- Extracted records
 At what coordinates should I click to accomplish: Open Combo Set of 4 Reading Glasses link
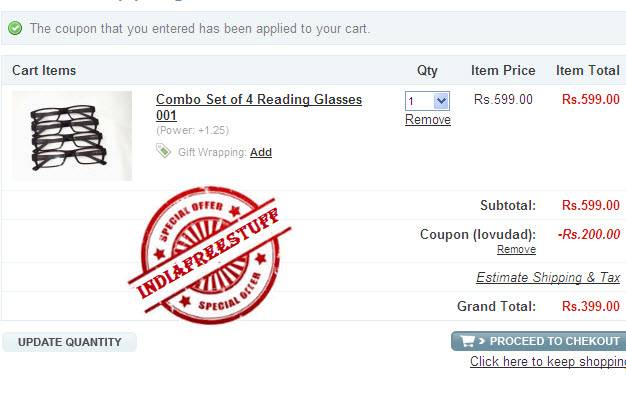coord(259,107)
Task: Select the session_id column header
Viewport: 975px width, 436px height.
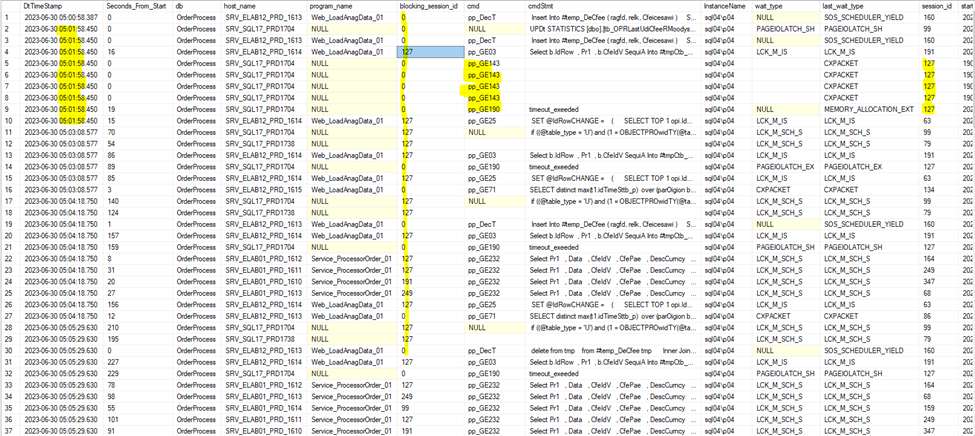Action: [938, 6]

- Required work
Lay out everything from the line containing "Task: Select the session_id column header" down to the end of the listing as a two-column CSV with the headers request and answer. Give one row per request, put each value in a single quoted field with line breaks turned into spaces, and leave the pictures out.

- Solution to this task
request,answer
"Task: Select the session_id column header Viewport: 975px width, 436px height.","Action: [938, 6]"